Подойдя ближе, я могу увидеть его глаза. Там видны раны, которые постепенно заживают и рубцуются. Переживший сильные чувства умирает, чтобы воскреснуть и больше никогда не любить, не ненавидеть, а просто радоваться жизни. И я вижу такого перед собой. Воскресшего и обновлённого. И отравленного.
По ту сторону купола и правда мониторит кучка религионеров; двое даже держат плакаты. Не могу на это смотреть. Они словно ждут, пока он перестанет сопротивляться, а потом, словно стервятники, причастятся от мертвечины.
Мне в голову закрадывается идея.
Я выскальзываю из своей бреши в ущелье и превращаюсь в келенкена – гигантскую вымершую птицу. Немного напряжения – и готово седло с уздечкой. Думаю, мой план собьёт с них спесь. Буквально.
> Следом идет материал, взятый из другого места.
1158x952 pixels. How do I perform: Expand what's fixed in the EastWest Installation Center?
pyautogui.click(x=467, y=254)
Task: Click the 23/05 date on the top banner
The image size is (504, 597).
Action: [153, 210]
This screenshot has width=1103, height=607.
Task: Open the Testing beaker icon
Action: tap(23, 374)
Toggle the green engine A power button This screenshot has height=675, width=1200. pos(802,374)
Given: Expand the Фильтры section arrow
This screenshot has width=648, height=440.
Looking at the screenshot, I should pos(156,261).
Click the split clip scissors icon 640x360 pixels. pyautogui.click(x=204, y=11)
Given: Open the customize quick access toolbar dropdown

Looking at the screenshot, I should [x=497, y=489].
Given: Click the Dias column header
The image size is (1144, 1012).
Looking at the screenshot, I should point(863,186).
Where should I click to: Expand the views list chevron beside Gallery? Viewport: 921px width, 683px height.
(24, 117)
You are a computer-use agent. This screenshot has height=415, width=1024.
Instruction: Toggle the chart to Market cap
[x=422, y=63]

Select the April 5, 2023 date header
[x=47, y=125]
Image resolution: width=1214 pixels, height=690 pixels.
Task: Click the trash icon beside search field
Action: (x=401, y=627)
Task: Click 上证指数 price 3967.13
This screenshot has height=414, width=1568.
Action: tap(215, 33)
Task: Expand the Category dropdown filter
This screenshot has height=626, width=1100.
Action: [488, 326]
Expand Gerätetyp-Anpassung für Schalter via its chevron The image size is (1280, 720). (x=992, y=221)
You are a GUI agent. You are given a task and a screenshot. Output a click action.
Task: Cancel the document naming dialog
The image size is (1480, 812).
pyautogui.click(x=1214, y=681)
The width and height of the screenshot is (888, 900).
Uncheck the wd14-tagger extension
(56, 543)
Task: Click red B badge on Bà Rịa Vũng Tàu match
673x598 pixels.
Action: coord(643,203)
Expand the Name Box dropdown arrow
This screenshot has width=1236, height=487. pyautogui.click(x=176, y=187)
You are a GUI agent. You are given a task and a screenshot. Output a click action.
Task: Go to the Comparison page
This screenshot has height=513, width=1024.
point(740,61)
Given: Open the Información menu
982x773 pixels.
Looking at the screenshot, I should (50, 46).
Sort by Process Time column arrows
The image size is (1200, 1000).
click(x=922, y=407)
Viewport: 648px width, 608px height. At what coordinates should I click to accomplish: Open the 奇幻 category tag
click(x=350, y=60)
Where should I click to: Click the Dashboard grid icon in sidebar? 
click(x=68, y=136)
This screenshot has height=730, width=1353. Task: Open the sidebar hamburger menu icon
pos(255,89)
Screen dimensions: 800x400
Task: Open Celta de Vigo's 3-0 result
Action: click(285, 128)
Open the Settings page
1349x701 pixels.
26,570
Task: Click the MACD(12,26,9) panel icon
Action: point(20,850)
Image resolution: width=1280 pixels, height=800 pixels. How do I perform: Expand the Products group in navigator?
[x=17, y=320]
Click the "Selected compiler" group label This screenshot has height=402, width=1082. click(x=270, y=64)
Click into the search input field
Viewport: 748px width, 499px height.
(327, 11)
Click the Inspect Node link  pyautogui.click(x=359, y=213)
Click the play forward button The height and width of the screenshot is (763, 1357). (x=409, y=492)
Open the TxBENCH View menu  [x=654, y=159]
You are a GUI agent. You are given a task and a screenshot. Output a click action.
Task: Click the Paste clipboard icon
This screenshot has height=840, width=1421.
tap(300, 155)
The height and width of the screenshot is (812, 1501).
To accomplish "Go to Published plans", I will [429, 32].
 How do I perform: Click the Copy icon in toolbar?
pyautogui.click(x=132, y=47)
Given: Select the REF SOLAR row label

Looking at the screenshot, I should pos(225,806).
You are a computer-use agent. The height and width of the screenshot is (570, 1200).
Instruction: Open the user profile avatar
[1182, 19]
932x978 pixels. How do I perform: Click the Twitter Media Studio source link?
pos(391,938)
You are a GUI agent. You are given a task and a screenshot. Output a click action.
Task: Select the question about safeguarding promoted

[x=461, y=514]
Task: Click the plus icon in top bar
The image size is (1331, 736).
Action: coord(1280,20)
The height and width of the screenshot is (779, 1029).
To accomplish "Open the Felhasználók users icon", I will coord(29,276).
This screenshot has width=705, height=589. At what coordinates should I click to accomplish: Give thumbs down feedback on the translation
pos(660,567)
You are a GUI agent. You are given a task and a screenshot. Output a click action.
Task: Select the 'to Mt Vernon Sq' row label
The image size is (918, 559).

В самом деле – в таком «притоне» так много потенциальных идиотов, которые могут не проверить, хорошо ли привязаны их ездовые средства…
Так в моей памяти появляется одно из самых лучших воспоминаний: я сбиваю этот балаган словно партию кегель, и, не сбавляя хода, мчу прочь, не давая им опомниться.
И плевать, что по возвращении я порядком настораживаю Тварь Углов, поскольку не могу отдышаться от хохота. Пусть недоумевает – этого того стоило!
– Так… Ну ты… Женщина, успокойся! – почти что рявкает мой гость, устав от того, что я никак не прихожу в себя, – Твоя четвероногая, слепая и немая разобрала покупки и пошла их ныкать, сверившись с инструкцией.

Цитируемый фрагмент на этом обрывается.